Financing

McDonald’s CEO Chris Kempczinski was paid a lot less than his predecessor

He received $10.8 million in salary and stock options last year, or $7 million less than Steve Easterbrook received in his final year at the chain.
McDonald's CEO Chris Kempczinski
Photo courtesy of McDonald's

COVID-19 probably cost Chris Kempczinski millions of dollars.

The CEO of McDonald’s was paid $10.8 million in salary and stock awards in 2020, his first full year on the job.

While that represents twice the salary Kempczinski received the year before, when he spent most of it as head of McDonald’s U.S. market, it represents $7 million less than former CEO Steve Easterbrook received in 2019. Easterbrook received $17.4 million in his last year as CEO.

McDonald’s did not reach various performance metrics to qualify Kempczinski for extra awards and the company did not adjust its metrics to account for the pandemic and its impact on financials.

McDonald’s said in a filing that Kempczinski’s 2020 pay package was 1,189 times the median pay of a McDonald’s employee—a rate that was considerably lower than normal. By contrast, Easterbrook’s 2019 compensation had a ratio of 1,939:1.

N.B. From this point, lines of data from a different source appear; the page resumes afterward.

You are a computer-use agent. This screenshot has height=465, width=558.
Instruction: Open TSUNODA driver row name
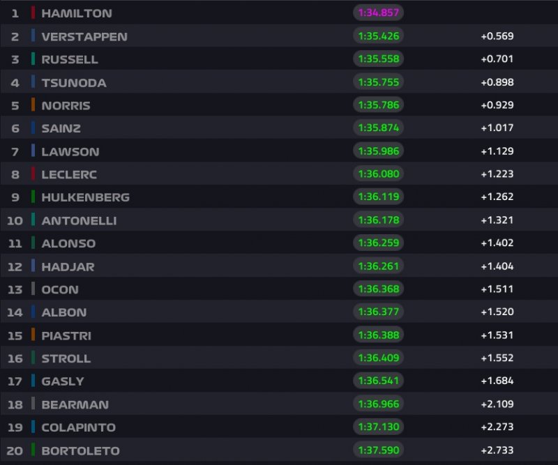tap(74, 82)
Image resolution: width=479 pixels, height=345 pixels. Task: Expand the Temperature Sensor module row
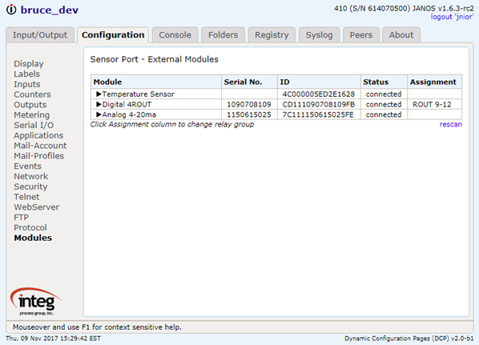99,94
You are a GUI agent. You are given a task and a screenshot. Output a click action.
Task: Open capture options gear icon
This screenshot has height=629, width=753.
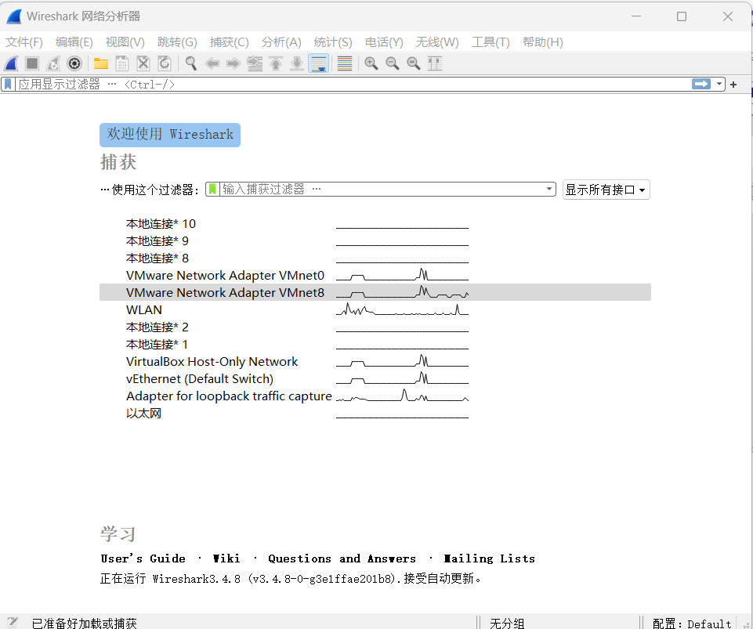click(74, 63)
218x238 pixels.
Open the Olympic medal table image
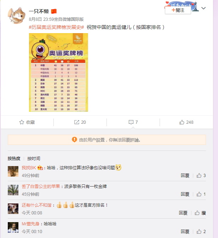[x=58, y=72]
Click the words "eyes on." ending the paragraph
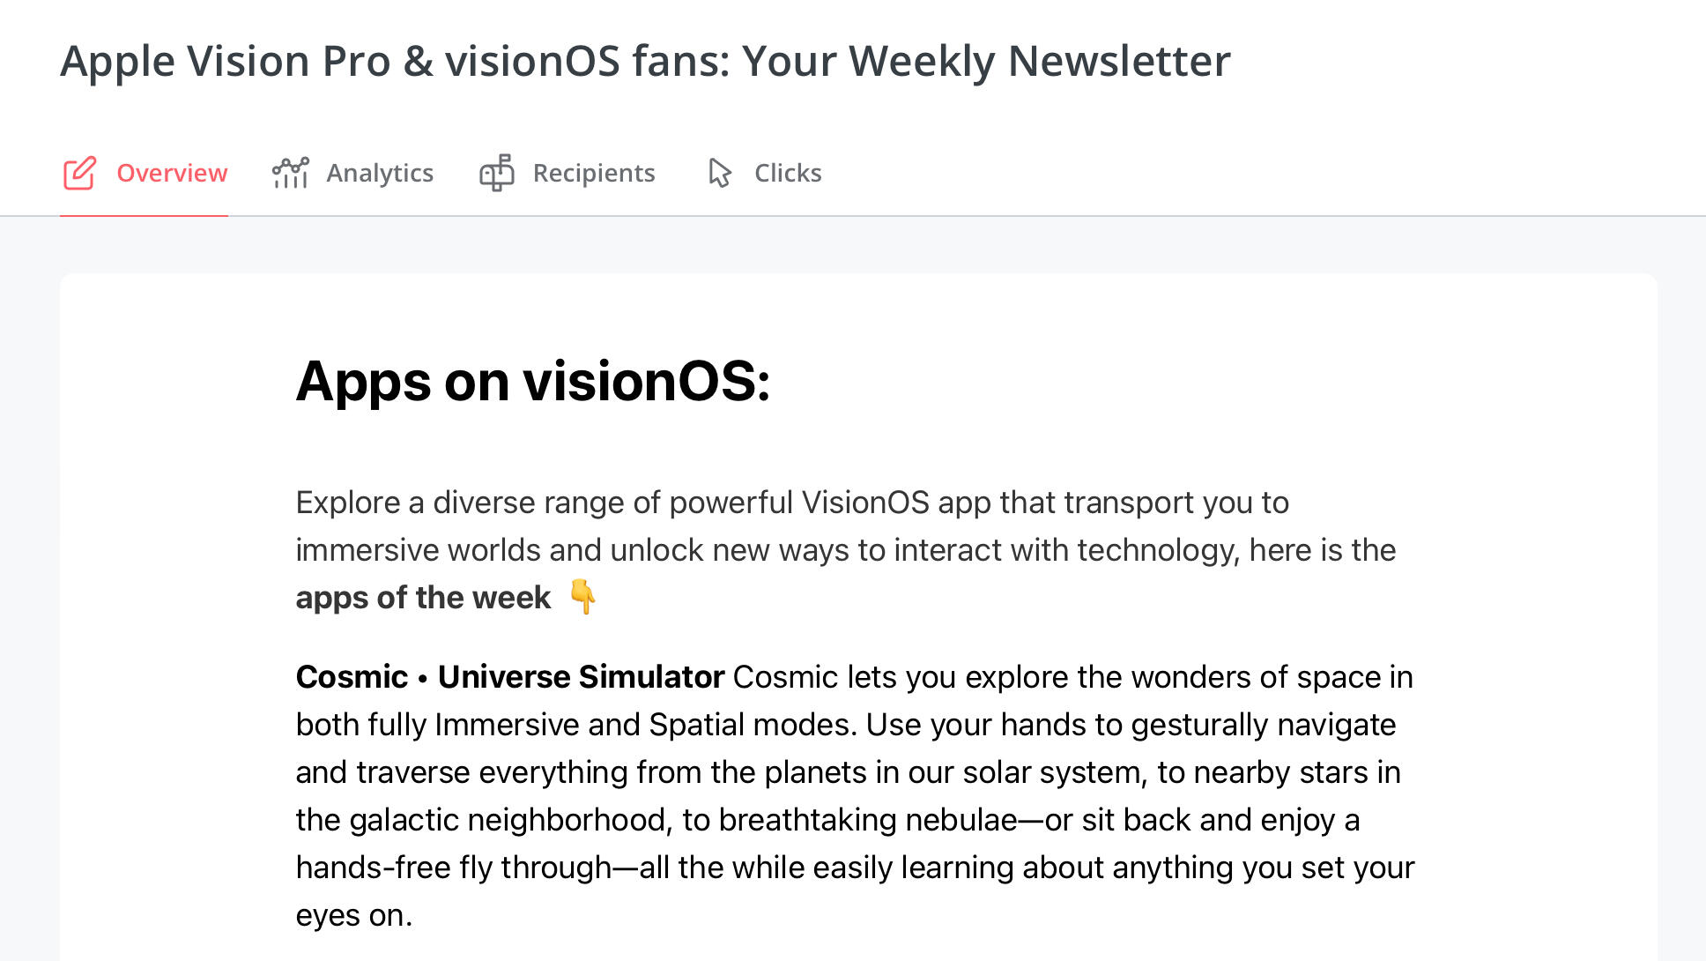The width and height of the screenshot is (1706, 961). click(354, 915)
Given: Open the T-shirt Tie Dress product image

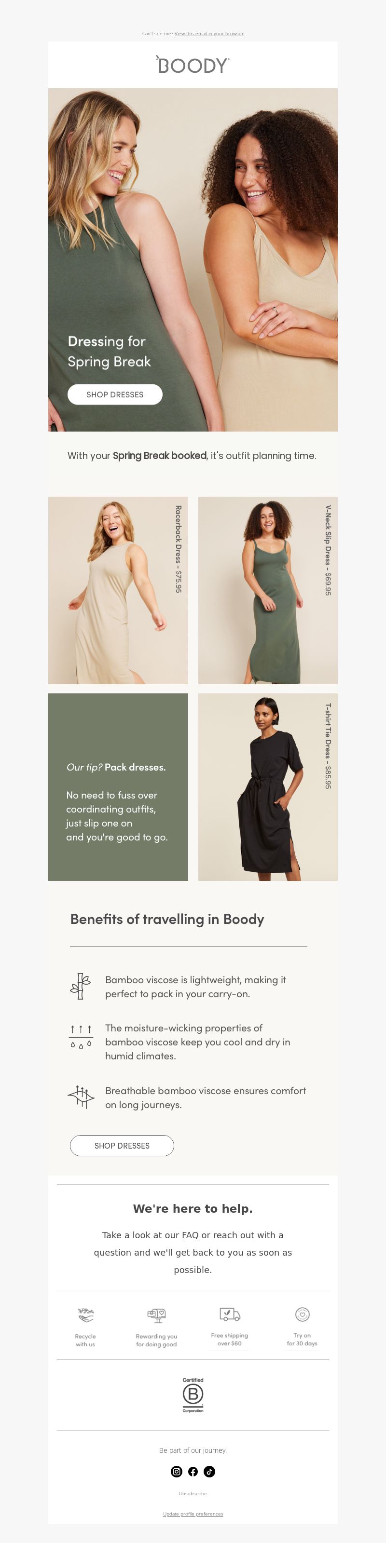Looking at the screenshot, I should click(x=268, y=786).

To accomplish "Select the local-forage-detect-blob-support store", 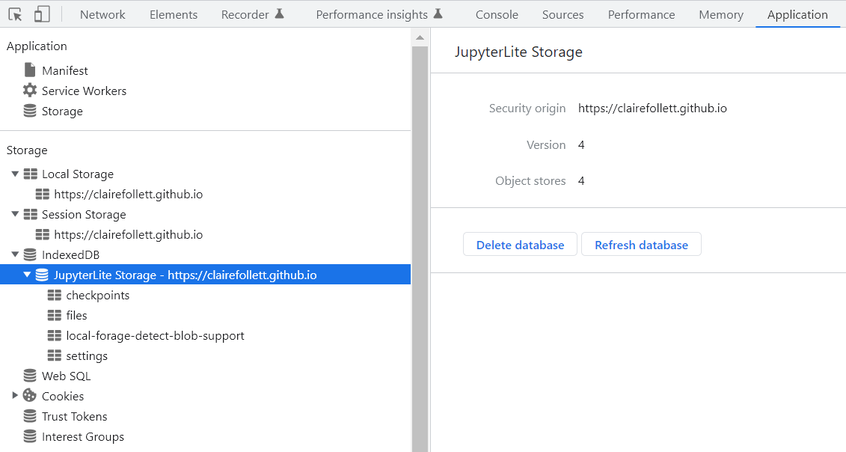I will point(155,335).
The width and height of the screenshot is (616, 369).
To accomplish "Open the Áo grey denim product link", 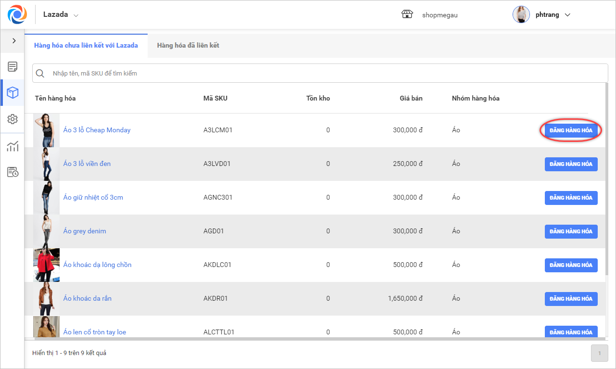I will tap(85, 231).
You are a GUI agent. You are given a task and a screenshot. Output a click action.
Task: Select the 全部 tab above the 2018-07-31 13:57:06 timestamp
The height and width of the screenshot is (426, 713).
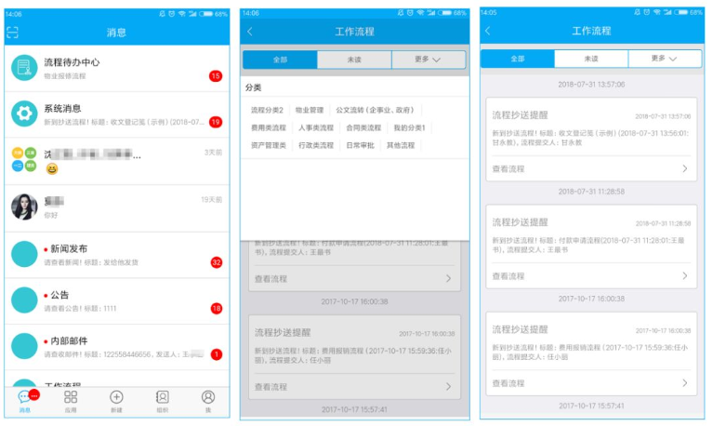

Kempczinski’s pay rate was “not indicative of a typical year, given reduced CEO pay resulting from the negative impacts of COVID-19.”

Kempczinski himself took half of his salary between April and September. His base salary in 2020 was $963,506. Yet base salary for chief executives of publicly traded companies typically is only a fraction of their traditional pay package.

Kempczinski received about $9.5 million in stock and option awards, plus $383,386 in “other compensation,” including contributions to his retirement funds and costs associated with his use of the company’s corporate aircraft.

Kempczinski’s 2020 pay package was the lowest for a McDonald’s CEO since 2015, when Easterbrook and Don Thompson received about $10 million combined during a transition year as chief executive. Thompson received $7.3 million in 2014, when he also didn’t receive an incentive payment based on financial targets.

McDonald’s stock is up 19% since Kempczinski took over as CEO, slightly below the 22% increase for the Dow Jones Industrial Average over that same period.

Kempczinski last year received less than a third of the pay package as did Brian Niccol at Chipotle, who received $38 million last year in part because that company opted to largely waive pre-pandemic performance metrics.